Quizás no sea casualidad que la película que este año inaugura la sección Nuevas Visiones: Dogs don't wear pants, haga del sadomasoquismo (y prácticas fronterizas) un camino hacia la liberación personal mediante un viaje hacia los abismos del deseo. Pulsiones sexuales de muerte como última baza para sentirse vivo: eso es lo que busca Juha, padre de familia que presenció el ahogamiento de su mujer, a manos de la dominatrix de alto voltaje Mona, interpretada con determinación por Krista Kosonen. Tras una presentación prometedora, con un buen manejo de la intimidad en la relación entre personajes contrastados, lo explosivo del material en juego atrapa muy pronto a la película en lo más artificioso de sí misma: los efectos epatantes del sado, su propio deslumbramiento por sus opciones de convertirse ella misma en látigo de espectadores.

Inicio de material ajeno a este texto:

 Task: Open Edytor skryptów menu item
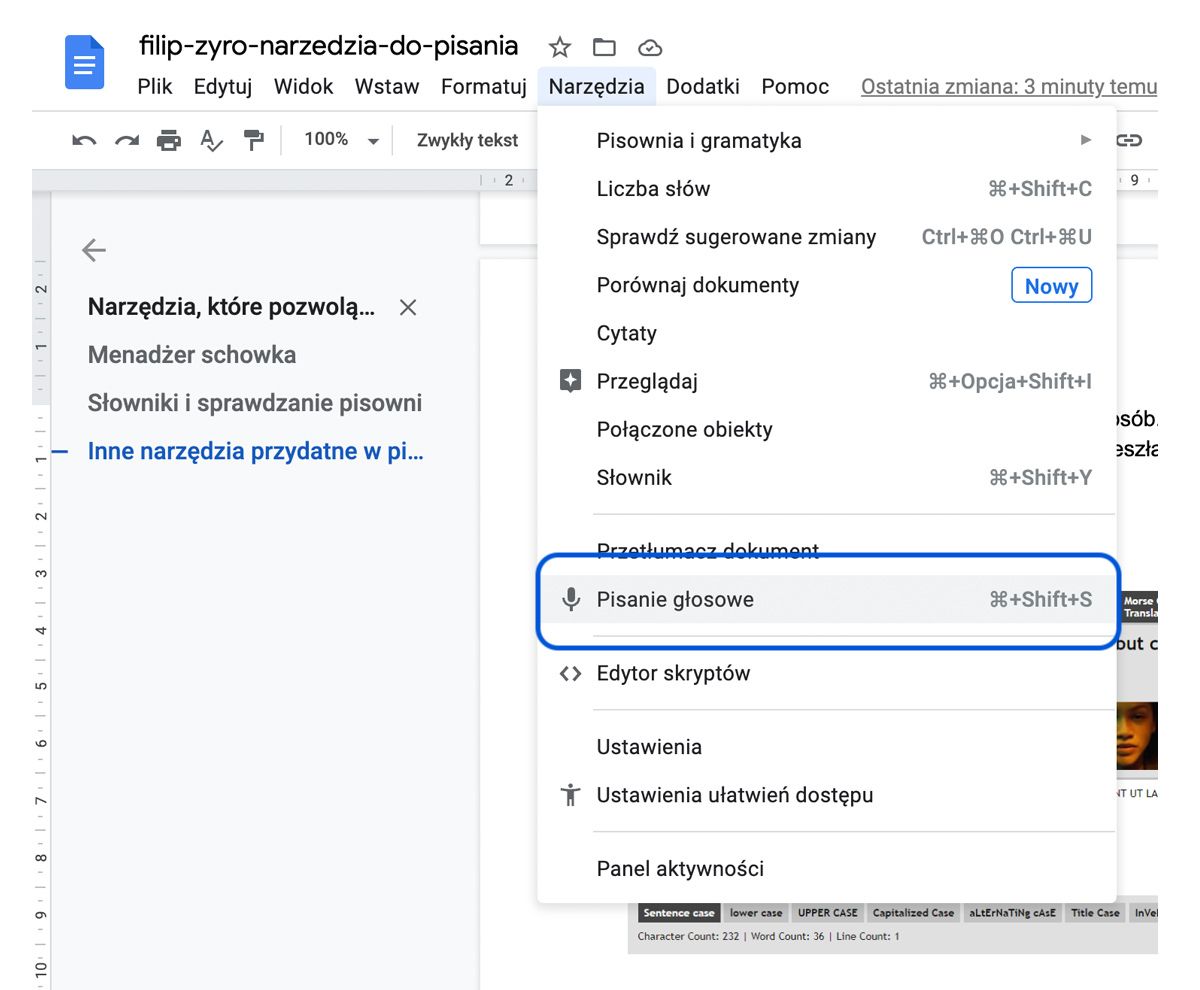[673, 674]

Los vericuetos de la trama no responden tanto a una penetración, valga el símil, en la complejidad emocional de los personajes, como a una concatenación de pasos narrativos necesarios para llegar a ciertas imágenes, situaciones y por último tesis que parecen elegidas de antemano, casi impuestas a los personajes y el universo, para mayor brillo de la sangre y los cueros.

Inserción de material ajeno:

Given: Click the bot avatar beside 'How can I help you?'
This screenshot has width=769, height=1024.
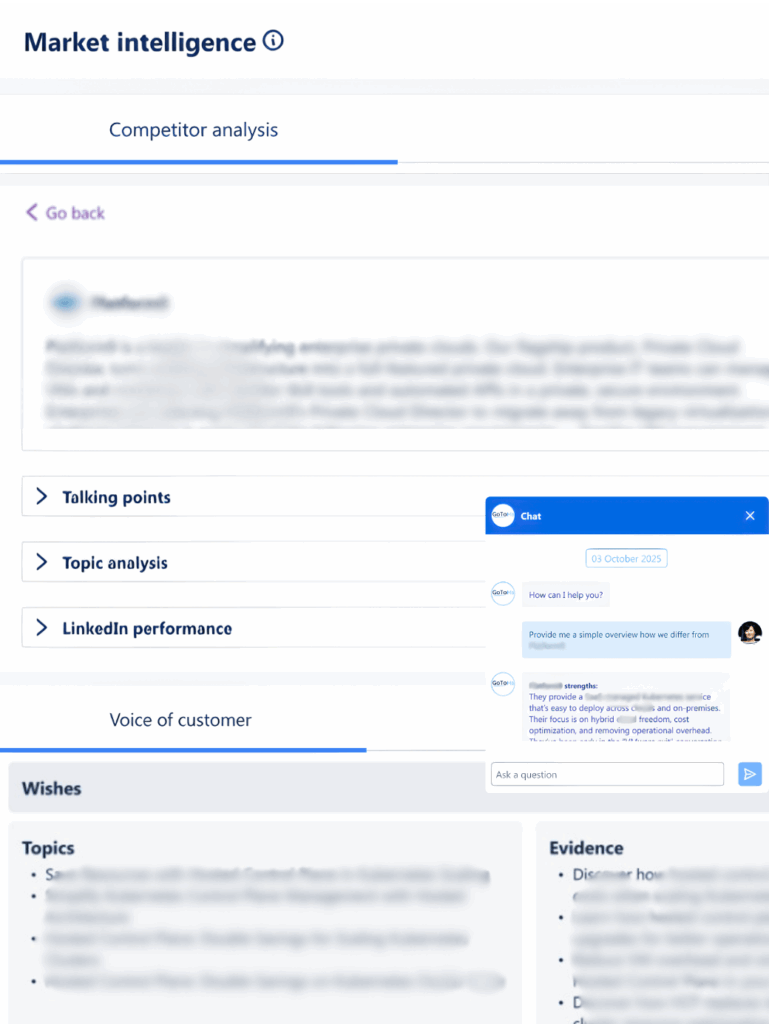Looking at the screenshot, I should pyautogui.click(x=502, y=594).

Un mundo oscuro que se encarna en una fotografía crepuscular, con hospitales en penumbra y restaurantes tan pardos que sufren del mismo exceso de metáfora y falta de veracidad que atraviesa el resto de la película de J.-P. Valkeapää, proyectada antes que en Sitges en la Quincena de Realizadores de Cannes este año.

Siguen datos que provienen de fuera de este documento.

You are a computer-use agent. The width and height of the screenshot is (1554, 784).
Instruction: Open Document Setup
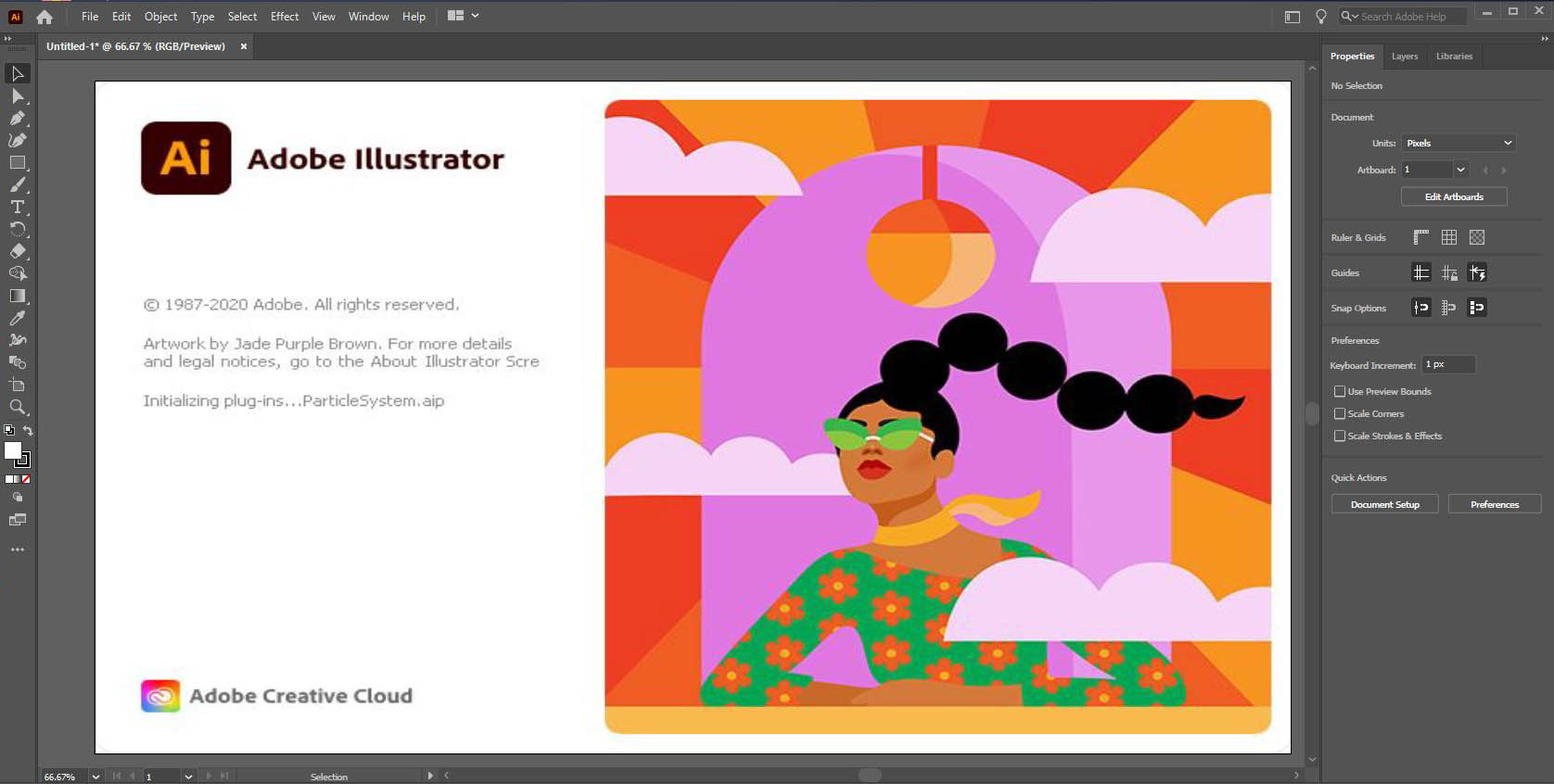[x=1384, y=504]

Hay un intento del director finlandés por introducir un humor que aprovecha la frontera de fricción entre desviación y norma como brecha para explorar el territorio de lo ridículo. Territorio consciente y buscado que parece querer rebajar el nivel de las escenas más duras y al mismo tiempo encajar el poso cómico que las prácticas extremas pueden tener cuando sus ecos irrumpen en la vida cotidiana. Pero ese brote de comedia, muy en la línea del humor de Kaurimsäki, que podría haber aportado un equilibrio muy interesante a la película, adolece de la misma falta de finura que el resto de elementos, entrando de forma abrupta, con la misma sensación de elementos elegidos y colocados antes que descubiertos y compartidos, abandonando poco a poco a los personajes en la estacada de sus sentimientos.
Cómo no acordarse de la orfebrería emocional, la delicadeza visual, la trascendencia fílmica de la película de Peter Strickland vista en Sitges hace algunos años: The duke of Burgundy, que abordaba esos pequeños dolores exquisitos de la dominación y la sumisión entre una ama y su criada, descubriéndonos la profundidad y matices de los roles de poder en la vida de pareja, la compleja seducción del daño.